___ Listed entries

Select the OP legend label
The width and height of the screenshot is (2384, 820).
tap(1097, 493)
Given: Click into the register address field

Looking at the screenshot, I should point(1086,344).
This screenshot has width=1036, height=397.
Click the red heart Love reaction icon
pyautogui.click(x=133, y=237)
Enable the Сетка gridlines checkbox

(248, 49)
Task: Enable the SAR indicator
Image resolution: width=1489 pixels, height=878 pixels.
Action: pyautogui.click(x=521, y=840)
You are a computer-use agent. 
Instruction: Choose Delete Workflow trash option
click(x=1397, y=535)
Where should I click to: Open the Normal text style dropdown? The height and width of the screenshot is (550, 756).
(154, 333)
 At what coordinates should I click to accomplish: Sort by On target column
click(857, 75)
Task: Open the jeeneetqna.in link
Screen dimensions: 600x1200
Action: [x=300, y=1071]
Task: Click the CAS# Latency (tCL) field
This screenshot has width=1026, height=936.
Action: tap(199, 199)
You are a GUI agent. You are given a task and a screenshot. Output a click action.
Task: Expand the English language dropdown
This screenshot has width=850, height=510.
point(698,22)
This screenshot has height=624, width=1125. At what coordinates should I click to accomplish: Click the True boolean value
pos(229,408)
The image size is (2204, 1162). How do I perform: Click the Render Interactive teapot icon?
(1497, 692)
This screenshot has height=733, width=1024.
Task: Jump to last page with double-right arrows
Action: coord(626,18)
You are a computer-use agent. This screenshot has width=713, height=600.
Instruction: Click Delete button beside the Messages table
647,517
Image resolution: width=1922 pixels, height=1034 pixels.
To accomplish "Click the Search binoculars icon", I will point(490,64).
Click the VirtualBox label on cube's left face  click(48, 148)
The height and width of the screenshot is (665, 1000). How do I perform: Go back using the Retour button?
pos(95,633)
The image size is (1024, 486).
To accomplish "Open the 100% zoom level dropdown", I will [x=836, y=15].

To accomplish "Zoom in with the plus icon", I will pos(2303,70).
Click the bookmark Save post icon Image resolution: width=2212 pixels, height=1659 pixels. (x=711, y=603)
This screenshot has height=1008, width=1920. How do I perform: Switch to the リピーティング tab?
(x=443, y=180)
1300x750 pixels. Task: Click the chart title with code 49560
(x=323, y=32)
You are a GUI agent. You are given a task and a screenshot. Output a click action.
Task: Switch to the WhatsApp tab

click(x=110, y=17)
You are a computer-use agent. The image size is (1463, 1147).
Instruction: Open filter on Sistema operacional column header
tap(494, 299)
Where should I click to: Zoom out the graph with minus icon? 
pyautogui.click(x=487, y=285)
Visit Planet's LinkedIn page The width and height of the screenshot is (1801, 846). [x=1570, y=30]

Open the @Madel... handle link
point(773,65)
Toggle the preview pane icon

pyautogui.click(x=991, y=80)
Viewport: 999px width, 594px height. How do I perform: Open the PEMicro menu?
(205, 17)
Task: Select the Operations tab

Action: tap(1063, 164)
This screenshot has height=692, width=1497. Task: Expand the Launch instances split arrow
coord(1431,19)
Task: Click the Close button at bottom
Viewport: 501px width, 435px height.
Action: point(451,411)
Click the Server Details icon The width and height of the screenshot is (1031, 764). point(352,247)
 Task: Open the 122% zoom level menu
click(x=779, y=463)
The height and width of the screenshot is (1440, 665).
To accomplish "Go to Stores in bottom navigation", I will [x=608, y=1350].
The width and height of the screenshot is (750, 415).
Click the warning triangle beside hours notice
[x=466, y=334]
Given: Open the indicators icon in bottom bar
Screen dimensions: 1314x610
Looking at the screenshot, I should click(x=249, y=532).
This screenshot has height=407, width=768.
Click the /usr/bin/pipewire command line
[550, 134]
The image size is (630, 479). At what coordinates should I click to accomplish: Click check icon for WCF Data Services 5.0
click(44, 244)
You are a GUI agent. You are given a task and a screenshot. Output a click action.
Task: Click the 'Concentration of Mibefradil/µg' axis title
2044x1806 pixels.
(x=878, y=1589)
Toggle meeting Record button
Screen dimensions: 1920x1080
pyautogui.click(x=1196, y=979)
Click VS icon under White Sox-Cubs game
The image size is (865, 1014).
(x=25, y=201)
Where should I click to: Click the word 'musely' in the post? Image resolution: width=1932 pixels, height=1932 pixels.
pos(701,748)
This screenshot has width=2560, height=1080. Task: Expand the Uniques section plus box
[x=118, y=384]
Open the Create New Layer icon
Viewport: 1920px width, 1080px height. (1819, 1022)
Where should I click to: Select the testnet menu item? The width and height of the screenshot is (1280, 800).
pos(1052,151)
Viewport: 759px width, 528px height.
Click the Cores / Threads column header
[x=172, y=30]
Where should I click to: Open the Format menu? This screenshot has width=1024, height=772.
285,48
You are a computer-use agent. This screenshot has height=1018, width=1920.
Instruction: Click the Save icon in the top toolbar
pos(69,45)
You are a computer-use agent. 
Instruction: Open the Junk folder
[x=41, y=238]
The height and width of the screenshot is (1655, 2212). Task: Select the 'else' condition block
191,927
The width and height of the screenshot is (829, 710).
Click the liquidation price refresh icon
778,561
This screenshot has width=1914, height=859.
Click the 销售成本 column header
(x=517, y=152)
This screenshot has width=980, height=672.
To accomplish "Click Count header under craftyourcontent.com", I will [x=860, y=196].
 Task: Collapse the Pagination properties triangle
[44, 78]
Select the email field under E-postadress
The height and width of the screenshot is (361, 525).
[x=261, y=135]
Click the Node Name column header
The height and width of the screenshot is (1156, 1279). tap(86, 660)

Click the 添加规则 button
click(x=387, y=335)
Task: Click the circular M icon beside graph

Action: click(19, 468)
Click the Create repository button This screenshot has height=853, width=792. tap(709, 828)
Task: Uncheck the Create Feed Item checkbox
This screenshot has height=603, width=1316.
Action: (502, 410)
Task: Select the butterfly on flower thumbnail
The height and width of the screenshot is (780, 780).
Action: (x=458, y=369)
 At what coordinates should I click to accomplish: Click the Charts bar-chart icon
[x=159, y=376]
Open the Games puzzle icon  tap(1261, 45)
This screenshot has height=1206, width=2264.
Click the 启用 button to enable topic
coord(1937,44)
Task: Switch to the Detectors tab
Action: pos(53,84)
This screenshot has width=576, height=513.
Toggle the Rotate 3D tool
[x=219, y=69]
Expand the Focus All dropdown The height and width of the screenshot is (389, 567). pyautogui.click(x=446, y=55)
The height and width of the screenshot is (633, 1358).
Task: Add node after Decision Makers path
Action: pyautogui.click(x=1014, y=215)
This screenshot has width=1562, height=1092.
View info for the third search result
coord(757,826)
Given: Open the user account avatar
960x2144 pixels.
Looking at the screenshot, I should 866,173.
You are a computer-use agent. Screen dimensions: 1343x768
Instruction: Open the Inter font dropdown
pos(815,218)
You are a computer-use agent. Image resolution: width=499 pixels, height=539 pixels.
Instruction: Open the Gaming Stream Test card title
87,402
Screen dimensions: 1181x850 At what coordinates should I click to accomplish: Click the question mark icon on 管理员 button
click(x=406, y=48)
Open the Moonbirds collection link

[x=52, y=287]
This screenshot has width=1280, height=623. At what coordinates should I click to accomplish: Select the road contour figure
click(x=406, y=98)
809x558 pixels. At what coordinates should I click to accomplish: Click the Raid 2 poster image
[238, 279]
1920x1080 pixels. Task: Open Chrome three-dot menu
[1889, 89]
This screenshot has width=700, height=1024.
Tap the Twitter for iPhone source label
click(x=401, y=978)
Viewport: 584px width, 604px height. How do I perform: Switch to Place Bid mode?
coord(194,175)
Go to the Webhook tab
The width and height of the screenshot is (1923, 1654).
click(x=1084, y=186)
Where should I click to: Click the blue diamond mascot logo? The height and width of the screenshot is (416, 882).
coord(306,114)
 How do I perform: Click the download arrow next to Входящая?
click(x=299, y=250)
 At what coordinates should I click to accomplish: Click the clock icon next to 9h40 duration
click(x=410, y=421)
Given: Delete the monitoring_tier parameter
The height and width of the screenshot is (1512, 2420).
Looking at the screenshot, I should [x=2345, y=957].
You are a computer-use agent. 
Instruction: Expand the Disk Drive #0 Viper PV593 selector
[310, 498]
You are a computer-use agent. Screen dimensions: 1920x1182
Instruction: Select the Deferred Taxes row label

______

### Task objective:
Rewrite the material from the line containing "Task: Select the butterfly" up to and including the line containing "[x=159, y=376]", putting "moth" in place of "butterfly" and changing nothing else.

### Solution below:
Task: Select the moth on flower thumbnail
The height and width of the screenshot is (780, 780).
Action: (x=458, y=369)
 At what coordinates should I click to accomplish: Click the Charts bar-chart icon
[x=159, y=376]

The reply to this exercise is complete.